Text under study:
Georgia is not immune to this epidemic. Nearly 40 percent of the state’s children classified as overweight or obese, which is the second-highest child-obesity rate in the U.S.

The Junior League of Savannah is working to draw awareness to the issue here in the Coastal Empire by hosting the Fit Kids Fest from 2-5 p.m. Aug. 25 at Daffin Park’s Optimist Stadium.

The event is free and open to kids in grades k-6 as well as their parents.

The event will include interactive stations focused around the Choose My Plate and Let’s Move! initiatives. Station themes include a build a jump rope, an obstacle course and Let’s Move! dance instruction. There will also be a snack-food demonstration that incorporates the Association of Junior League International’s Kids in the Kitchen program.

Parents will have an opportunity to participate through health screenings provided by Memorial University Medical Center and a cooking demonstration utilizing locally sourced ingredients by celebrity chef Michele Jemison.

Given material:
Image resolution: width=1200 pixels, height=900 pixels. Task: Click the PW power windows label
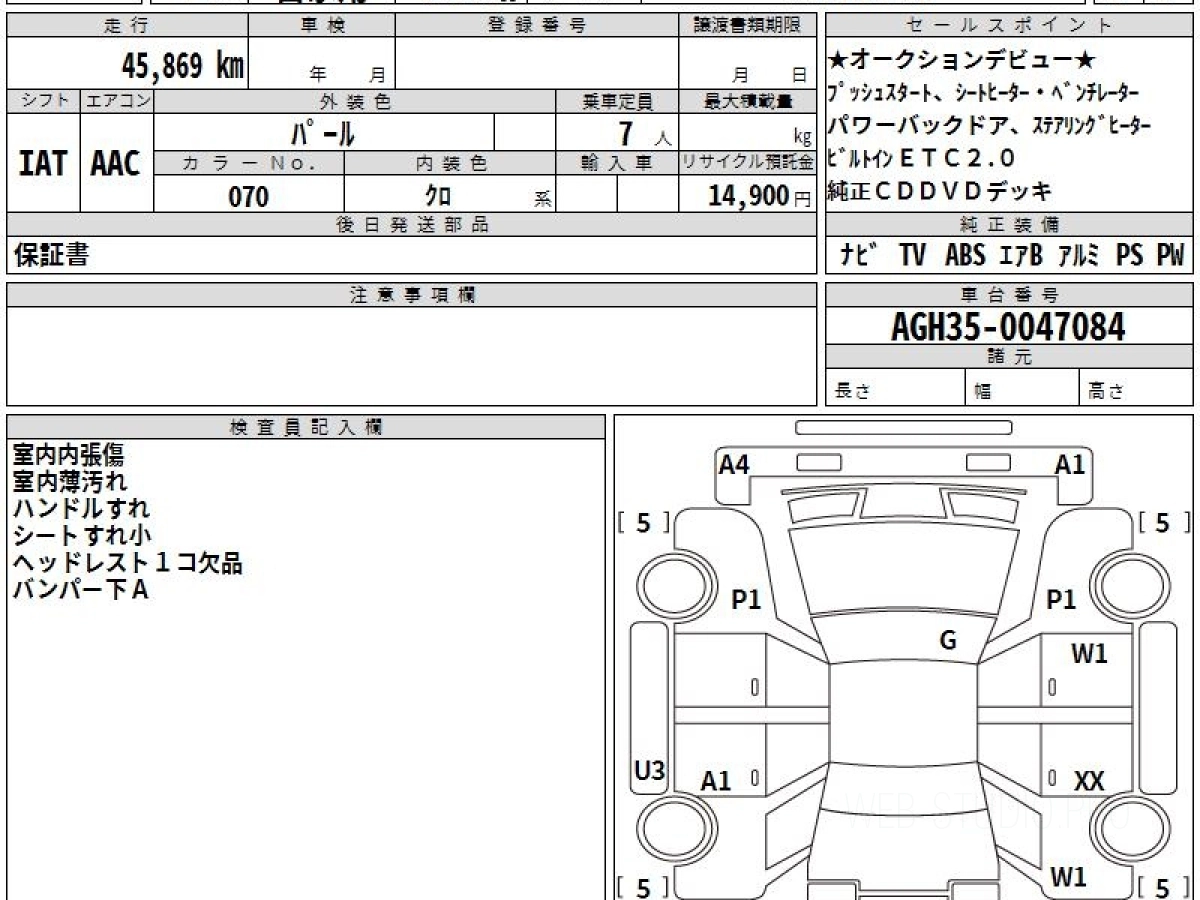(1170, 255)
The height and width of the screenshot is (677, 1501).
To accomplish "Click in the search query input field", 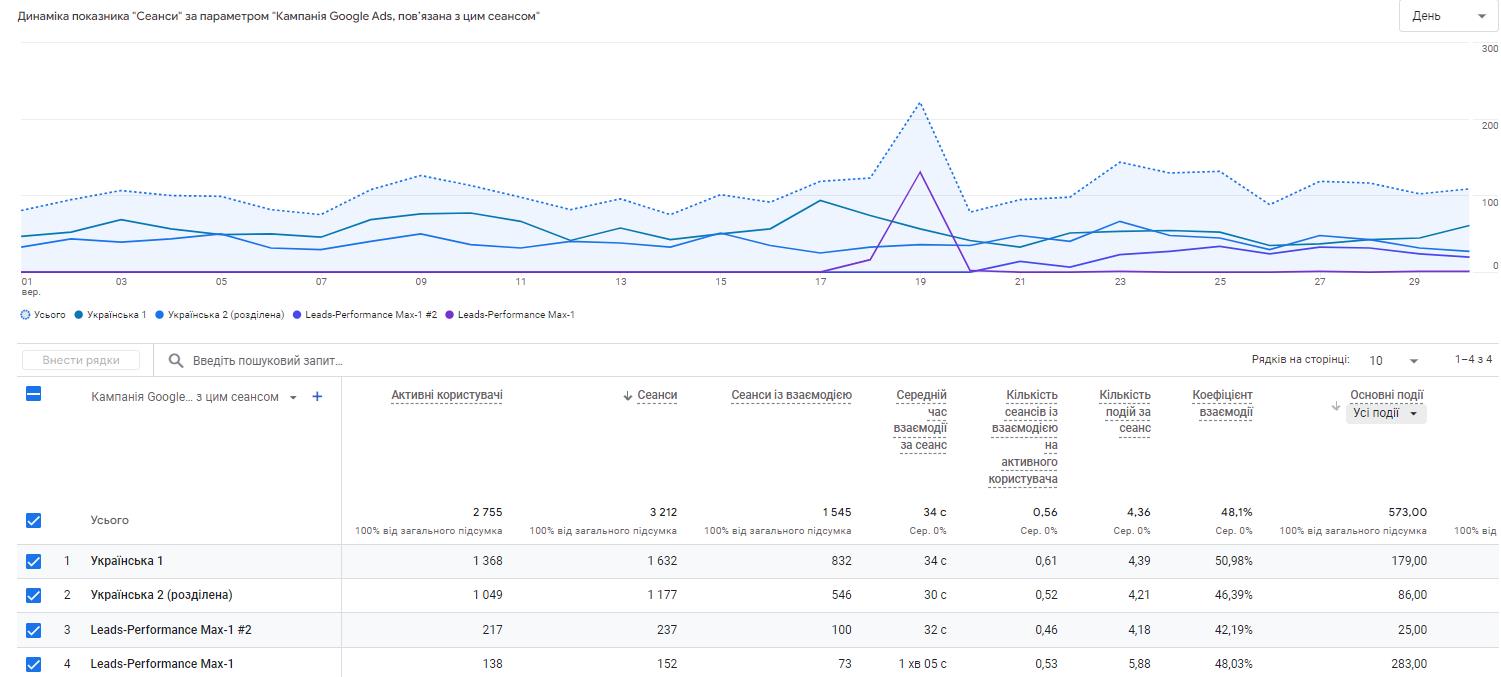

Required actions:
1. Using the Fit Kids Fest text, decide whether each statement agrees with it. Answer yes or no, and quote the words that settle it. (a) The festival is for children in grades k-6 only, not their parents. (b) Georgia's child-obesity rate is the second-highest in the U.S. (c) Memorial University Medical Center provides the health screenings for parents.
2. List every station theme that the Fit Kids Fest text names.
3. Carry on the Fit Kids Fest text from its last sentence.

Answers below:
1.
(a) No: "The event is free and open to kids in grades k-6 as well as their parents."
(b) Yes: "which is the second-highest child-obesity rate in the U.S."
(c) Yes: "health screenings provided by Memorial University Medical Center"

2.
- Build a jump rope
- An obstacle course
- Let's Move! dance instruction

3.
Nonprofit organizations also will be available on site with information about various area programs and services.

“At the very heart of the mission of the Junior League is ‘improving communities through the effective action and leadership of trained volunteers.’ We certainly see Fit Kids Fest as an opportunity to educate the public on how to fight childhood obesity,” league President Lisa Pinyan said.

The Savannah Sand Gnats will award free tickets to their 6 p.m. game following the Fest to the first 250 youth participants and are offering discounted tickets ($6 each) for the rest of the family.